Capturing the strange and vibrant moments within the daily maelstrom of childcare and child’s play, and in documenting the cyclical patterns of family life, Bolongaro began a process of working through his feelings of ambivalence about how we live within the idealised ‘family unit’, attempting to persuade himself that family – or at any rate, his own – can work.
In the song from which ‘Gravity Begins At Home’ takes its title, the Scottish musician Ivor Cutler assures us that the theory of gravity is ‘a lot of nonsense’, and Bolongaro’s photographs appear to support this notion – that when it comes to family, everything is up in the air: here objects (eggs, daffodils, lit candles) levitate, and children fly as though possessed. Here too are celestial bodies, mirrorings and doublings, games of scale, and collage-like overlappings and abuttings, alongside quieter, homespun scenes of domestic life (hair is brushed, telly watched, laundry folded).
Cutler suggests that the family is something ‘terribly important’. Even if we accept this, then the importance of family is surely far from uncomplicated.
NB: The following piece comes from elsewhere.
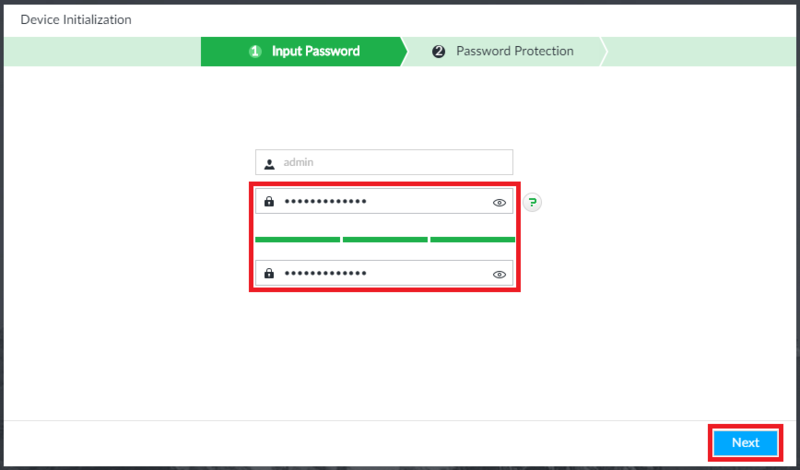This screenshot has height=470, width=800.
Task: Click the lock icon in the first password field
Action: coord(269,202)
So, while there are moments when the way we live together seems to defy the rules of gravity, we should continue to question the confines and strictures of the nuclear family model.
Composed of four expandable books held within a slipcase (finished with stickers applied by Bolongaro and his children) ‘Gravity Begins At Home’ gives us a dynamic, unsentimental view of family life: ambiguous, chaotic, unsettling and joyous in equal measure.